While many remember her for her stunning novels, memoirs, and political journalism, I’m feeling particularly nostalgic for her essay, “Self-respect: Its Source, Its Power,” which first appeared in Vogue in 1961. Written when Didion was in her 20s, it offers an insightful meditation on the underpinnings of true self-respect.
“Once, in a dry season,” Didion writes, “I wrote in large letters across two pages of a notebook that innocence ends when one is stripped of the delusion that one likes oneself.”
In the months before I discovered the essay, I had begun to feel as though I was looking out at the world from someone else’s eyes. That spring, which saw the onset of COVID-19 and long bouts of quarantine, I was lost, disconnected from my internal dialogue, and stuck in a haze of doubt and insecurity.
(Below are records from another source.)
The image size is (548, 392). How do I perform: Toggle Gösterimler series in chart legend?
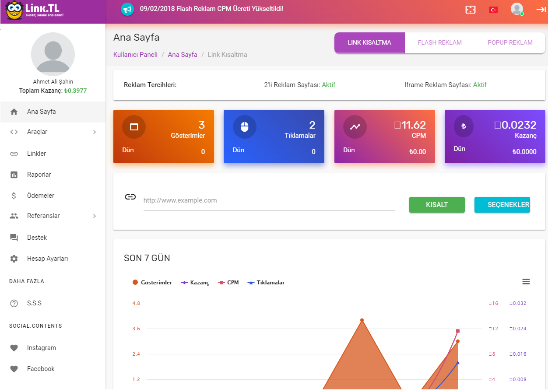pyautogui.click(x=152, y=283)
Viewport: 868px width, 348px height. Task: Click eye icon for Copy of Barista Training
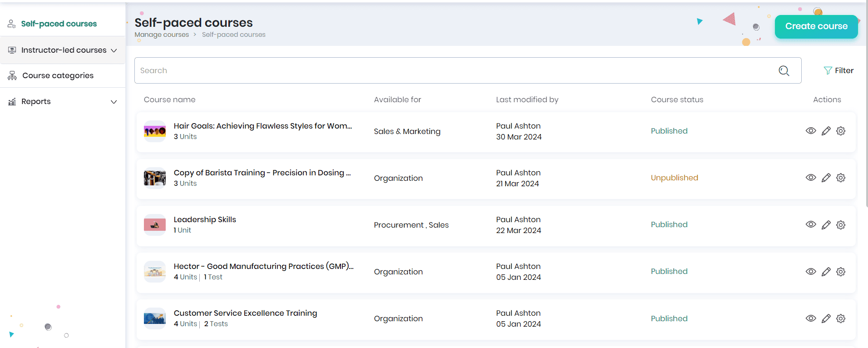coord(811,178)
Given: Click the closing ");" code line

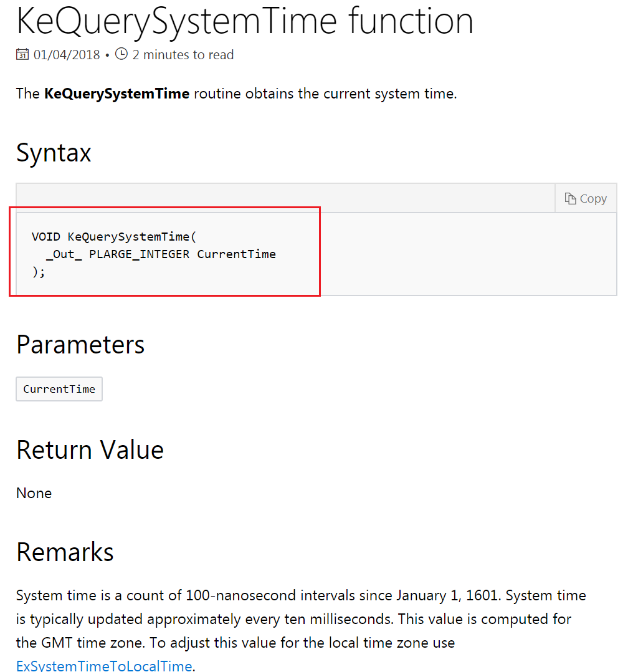Looking at the screenshot, I should 39,272.
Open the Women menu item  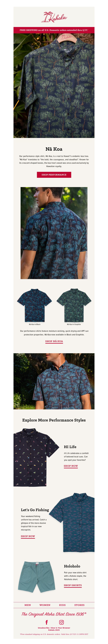click(45, 605)
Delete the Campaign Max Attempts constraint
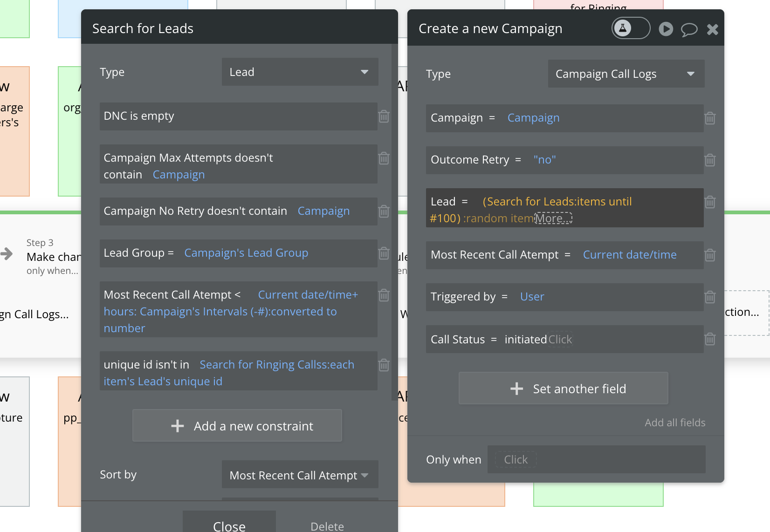This screenshot has height=532, width=770. click(384, 158)
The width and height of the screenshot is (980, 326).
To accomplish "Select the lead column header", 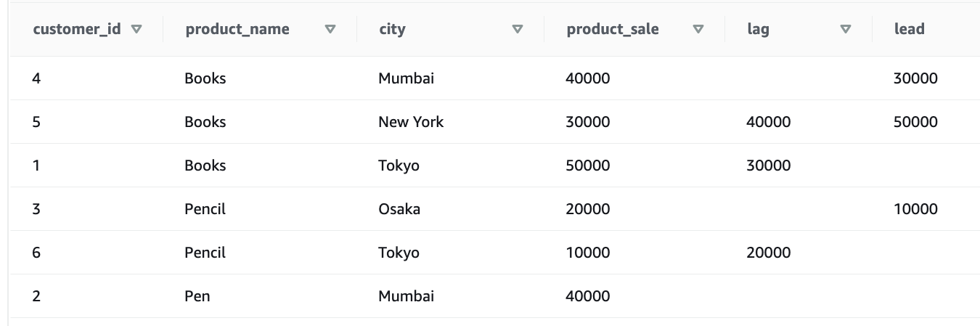I will [910, 30].
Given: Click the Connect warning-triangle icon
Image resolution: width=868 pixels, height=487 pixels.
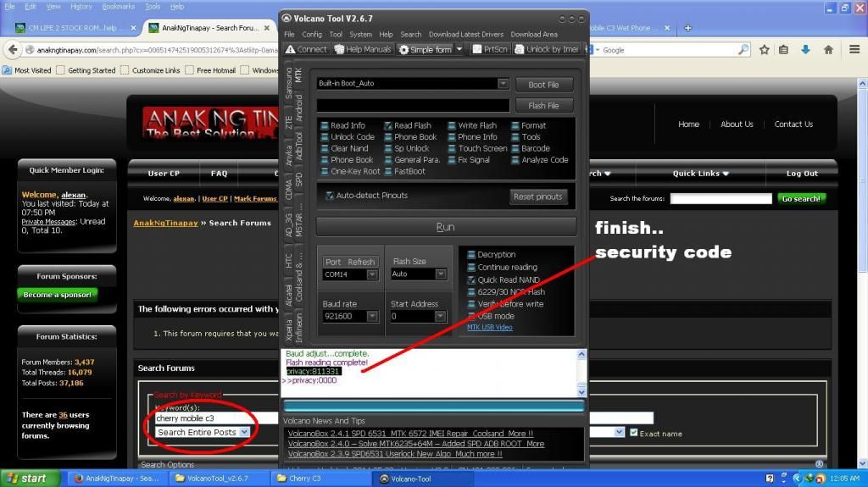Looking at the screenshot, I should coord(290,49).
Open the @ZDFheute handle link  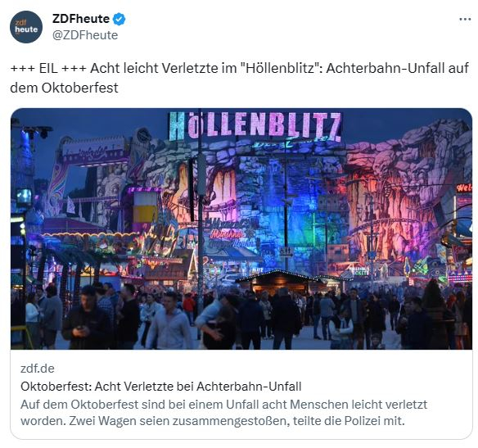coord(85,35)
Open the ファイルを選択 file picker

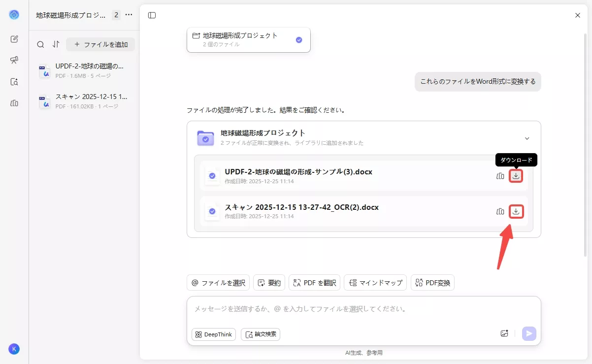tap(218, 282)
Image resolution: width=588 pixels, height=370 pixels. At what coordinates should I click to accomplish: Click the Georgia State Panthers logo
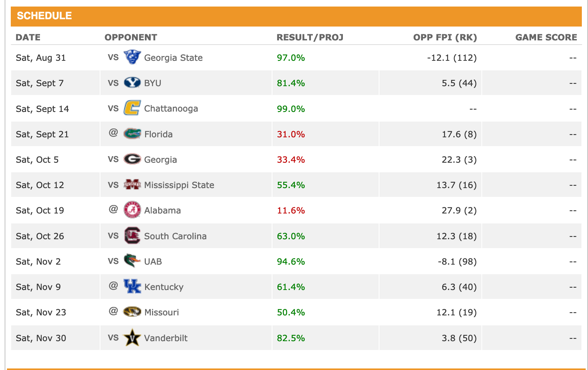click(132, 57)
By the time I got around to reading the article toward the end of July, I felt somewhat like a stranger to myself.
Didion coolly refers to this phenomenon as “self-alienation,” a problem of misplaced self-respect, the makings of which, she says, have nothing to do with the approval of others but instead lie “in that devastatingly well-lit back alley where one keeps assignations with oneself.” To have self-respect, “that sense of one’s intrinsic worth[,] … is potentially to have everything: the ability to discriminate, to love and to remain indifferent.” To live without it, she contends, is to live trapped inside a mind perpetually at war with itself — “one eventually discovers the final turn of the screw: one runs away to find oneself, and finds no one at home.”
That summer, Joan Didion taught me that self-respect is about taking responsibility for one’s own life. Having it doesn’t necessarily mean you’re always a good person, kept sheltered in some “unblighted Eden,” but it means you have the courage to accept your missteps and the wherewithal to move past them. “It has nothing to do with the face of things,” she advises, “but concerns instead a separate peace, a private reconciliation.” For someone struggling to connect with themselves, this felt revolutionary.
Throughout her career, Didion wrote of her emotions and opinions with an unfeeling journalistic distance, interrogating her own questions rather than validating her experiences. In Didion’s 1976 essay “Why I Write,” a title taken from George Orwell’s 1946 piece of the same name, she says, “I write entirely to find out what I’m thinking, what I’m looking at, what I see and what it means.”
Didion wrote to sew herself up again; to make sense of her own perspective. She wrote to keep in touch with herself; to dissect her feelings and fears. In her most recent memoir, Blue Nights, she deals with the loss of her daughter — only two years after the loss of her husband — with the same sympathy she dealt with any other subject. Always the reporter, she writes in constant defiance of the easy answer, the immediate virtue. She was interested, as author Zadie Smith argues, in what was just “beneath the seemingly rational or ideological topsoil.”
She begins “Why I Write” with a discussion of the word “I.” The act of writing is “the act of saying I,” she says, “of imposing oneself upon other people, of saying listen to me, see it my way, change your mind.” There is something unsettling in her authority, something so palpably powerful. In one of the following lines, she refers to herself as a “secret bully,” guiding her readers eagerly and firmly through their own subconscious thoughts.
She understood that her own fear and alienation were symptoms of a changing American identity, a change she deemed worth investigating. She made meaning from despair, grief, and chaos, communicating the essential through the meaningless.
Didion countered my objections in every sentence and convinced me of truths I’d yet to acknowledge, let alone accept. Her words will stay with me always.